Como fã dos trabalhos do diretor, confesso que nunca ignorei nenhum deles, por mais non sense que fosse (por exemplo, eu adoro Marte Ataca!). Mas como qualquer fã, também reclamo do fato de Burton dever uma obra original desde Ed Wood (ou desde Edward - Mãos de Tesoura). Alice no País das Maravilhas é uma típica obra de Tim Burton. Estão lá as cores berrantes em contraponto a estética soturna, os personagens bizarros, os cenários extravagantes, Danny Elfman no comando da trilha sonora e, claro, Johnny Depp e Helena Bonham-Carter. Para você que só conhece as aventuras de Alice do desenho da Disney de 1951, guarde essa lembrança bem escondida.
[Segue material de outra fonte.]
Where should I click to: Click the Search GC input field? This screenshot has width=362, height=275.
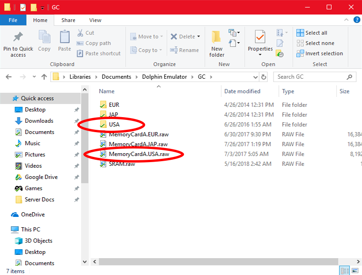point(309,77)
A Alice de Tim Burton é uma espécie de continuação livre dos livros. Passados mais de 10 anos desde a última vez que visitou o País das Maravilhas, Alice, agora com 19 anos, descobre que está prestes a ser pedida em casamento. A partir deste início Burton criou uma obra íntima de visual suntuoso. Ao se aproveitar de um trocadilho gerado confusamente por Alice quando criança para definir aquele lugar mágico e exótico (a pequena o denominava Wonderland, sendo que na verdade ele se chama Underland, ou mundo subterrâneo), o diretor criou um mundo assustadoramente sombrio, tornando-o ainda mais excêntrico e ostensivo.

Alice (interpretada com carinho pela jovem Mia Wasikowska) é a típica heroína do diretor: descolada, contestadora, meio gótica e indecisa, tal qual a Lídia de Winona Rider em Os Fantasmas se Divertem. Nos minutos iniciais, quando a conhecemos, ela é taxada de sonhadora e rebelde por todos. Alice não quer que lhe imponham a felicidade, ela quer encontrá-la sozinha, esteja onde estiver. E ao cair novamente naquele mundo fantástico entrando pela Toca do Coelho Branco e tendo como missão reergue-lo das cinzas deixadas pela tirania da Rainha de Copas (Helena Bonham-Carter, bizarra), Alice talvez não a encontre, mas certamente tomará essa nova jornada como parte de seu amadurecimento, para assim definir o que quer e quem será no mundo real.

Burton também fez algumas mudanças em relação a alguns personagens. O Valete (interpretado por um Crispin Glover irreconhecível) virou um algoz impetuoso, enquanto o Chapeleiro Maluco faz as vezes de âncora da trama (afinal, ele é Depp!). Este último, digamos que seja um amálgama de todos os personagens interpretados por Johnny Depp sob a tutela de Burton. Os nuances e trejeitos dos papéis anteriores são repetidos quase que insistentemente pelo ator. Mas não tiram a mágica do personagem, ao contrário, o engrandece. E em meio a tantos pixels e maquiagens exageradas, a Rainha Branca de Anne Hathaway é quem mais se destaca. Excedendo-se o Gato Risonho, ela é a personagem mais engraçada do filme com uma afetação acima do normal. E no caminhar da história, Alice ruma ao seu destino messiânico para enfrentar o Jaguadarte no tabuleiro de xadrez, numa batalha entre peças e cartas, naquele que é o mais impressionante clímax de um filme do diretor, tendo destaque a homenagem a outro filme da Disney, A Bela Adormecida. Severamente malhado pela crítica como uma bobagem de visual delirante, Alice no País das Maravilhas é muito mais do que bordam. É um filme divertido e empolgante, de visual único com as características de seu realizador. Merece um pouco mais de respeito e carinho. Valeu cada centavo de seu investimento e faz jus a todo sucesso que obteve.